» **Passage**:
____
I know from experience that this practice can sometimes feel magical, despite the anxiety it might initially cause. How can you explain that you have an extra $50 when your mental estimates put you behind by $75? Where did that money come from? The trick is, the more you start tracking your money, the harder it becomes to spend frivolously. And before you know it, you have a surplus at the end of the month.
Pinching Pennies
As I said above, you start naturally saving money when you pay attention to your spending. And if you’re disciplined enough, you can speed this process up by cutting back on little luxuries or postponing purchases for a later date.
Thankfully, I’m a Cancer, which means being frugal comes naturally to me. But I really doubled down on this, putting off purchases and passing on my favorite expensive chocolate bars at the grocery store. Admittedly, I got into a bad habit of wearing pants until they were literally threadbare and avoiding coffee shop meetings with friends ($4 for a cup of tea seemed so expensive!).
But it was important to me to allow myself some fun — like keeping kombuchas in the fridge. Even as determined as I was, I knew that being too extreme might endanger my efforts in the long run.
____
» **Extracted information**:
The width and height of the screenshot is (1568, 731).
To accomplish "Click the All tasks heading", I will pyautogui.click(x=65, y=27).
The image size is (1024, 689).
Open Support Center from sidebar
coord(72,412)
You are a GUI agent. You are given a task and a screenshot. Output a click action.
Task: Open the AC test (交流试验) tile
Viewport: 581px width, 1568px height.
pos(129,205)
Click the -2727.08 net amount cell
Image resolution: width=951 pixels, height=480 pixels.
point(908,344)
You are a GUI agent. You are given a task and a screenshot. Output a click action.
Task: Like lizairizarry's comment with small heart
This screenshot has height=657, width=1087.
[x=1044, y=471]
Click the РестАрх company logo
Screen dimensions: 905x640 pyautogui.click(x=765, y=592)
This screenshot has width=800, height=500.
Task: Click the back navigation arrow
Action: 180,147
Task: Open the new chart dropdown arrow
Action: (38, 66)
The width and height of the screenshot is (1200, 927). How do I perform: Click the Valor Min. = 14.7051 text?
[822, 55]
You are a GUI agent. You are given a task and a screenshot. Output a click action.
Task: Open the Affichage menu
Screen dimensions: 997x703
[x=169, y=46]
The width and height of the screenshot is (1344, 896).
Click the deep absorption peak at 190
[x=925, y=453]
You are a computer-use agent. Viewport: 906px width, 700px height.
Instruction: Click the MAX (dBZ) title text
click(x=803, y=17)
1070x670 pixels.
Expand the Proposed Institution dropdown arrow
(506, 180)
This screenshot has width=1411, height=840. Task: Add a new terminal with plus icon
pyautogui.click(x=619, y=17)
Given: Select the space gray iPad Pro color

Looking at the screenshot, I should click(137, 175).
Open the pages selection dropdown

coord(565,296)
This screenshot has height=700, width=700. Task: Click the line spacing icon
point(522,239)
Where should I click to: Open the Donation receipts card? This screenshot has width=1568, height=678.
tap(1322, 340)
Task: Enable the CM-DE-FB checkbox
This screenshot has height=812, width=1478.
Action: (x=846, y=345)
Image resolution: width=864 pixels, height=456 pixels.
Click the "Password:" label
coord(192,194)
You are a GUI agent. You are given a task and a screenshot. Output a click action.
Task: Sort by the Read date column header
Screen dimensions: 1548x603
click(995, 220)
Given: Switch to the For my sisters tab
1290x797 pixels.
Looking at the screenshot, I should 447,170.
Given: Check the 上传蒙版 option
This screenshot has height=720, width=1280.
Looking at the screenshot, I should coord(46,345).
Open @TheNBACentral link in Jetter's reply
____
» **Exercise 1**: From the passage on saving money, copy the text word for word, beginning at the words "Pinching Pennies" and stopping after "a later date.".
» **Exercise 2**: Summarize the passage on saving money in two sentences.
» **Exercise 3**: Continue the passage on saving money after its final sentence.

» **Task answer 1**:
Pinching Pennies
As I said above, you start naturally saving money when you pay attention to your spending. And if you’re disciplined enough, you can speed this process up by cutting back on little luxuries or postponing purchases for a later date.

» **Task answer 2**: Tracking your money closely makes it harder to spend frivolously, and before long you have a surplus at the end of the month. The writer sped up the saving by passing on small luxuries and putting off purchases, but still allowed some fun, like kombuchas in the fridge, since being too extreme might endanger the effort in the long run.

» **Task answer 3**:
Working on Financial Literacy
I decided that I wanted the process of paying off my loan to be an opportunity to become more financially savvy — and in order to do that, I had to learn a lot more about money. This was not easy for me. I think many women — especially single women — are used to being treated like idiots when it comes to money. So much so that we start to believe in our own incompetence.
Despite my lack of confidence, I started taking free financial literacy classes offered by a local nonprofit. I started reading books on the subject. I even tried to talk about money more often with friends and loved ones. It’s such an important part of our lives, I realized, yet something I tended to ignore.
Always Overpay
This one is a no-brainer, I know, but it’s important to keep in mind. If you want to pay down a loan fast, throw more money at it than the minimum payment. It will take ages to get out from under it if you don’t do this.
Month after month, I put every last penny I had left over toward my loan payments. There were months when, incredibly, I was able to save $500 — all of it went toward the loan. Whenever I worked overtime, that money went to my loan. If I made extra money from my side hustles, it all went to the loan.
It didn’t take long to go from $20,000 to $10,000, and once I hit that number, I was filled with excitement. I knew I was going to make it.
The Final Payment
It still feels like a miracle to me, but I made my final payment on that loan in June 2018 — exactly 10 years after I got the first bill. That had been my original timeline, but somewhere along the way, I’d come to think it would never happen.
And yet, I did it. With only my poverty-level paycheck and the occasional hundred dollars I made from my side hustles.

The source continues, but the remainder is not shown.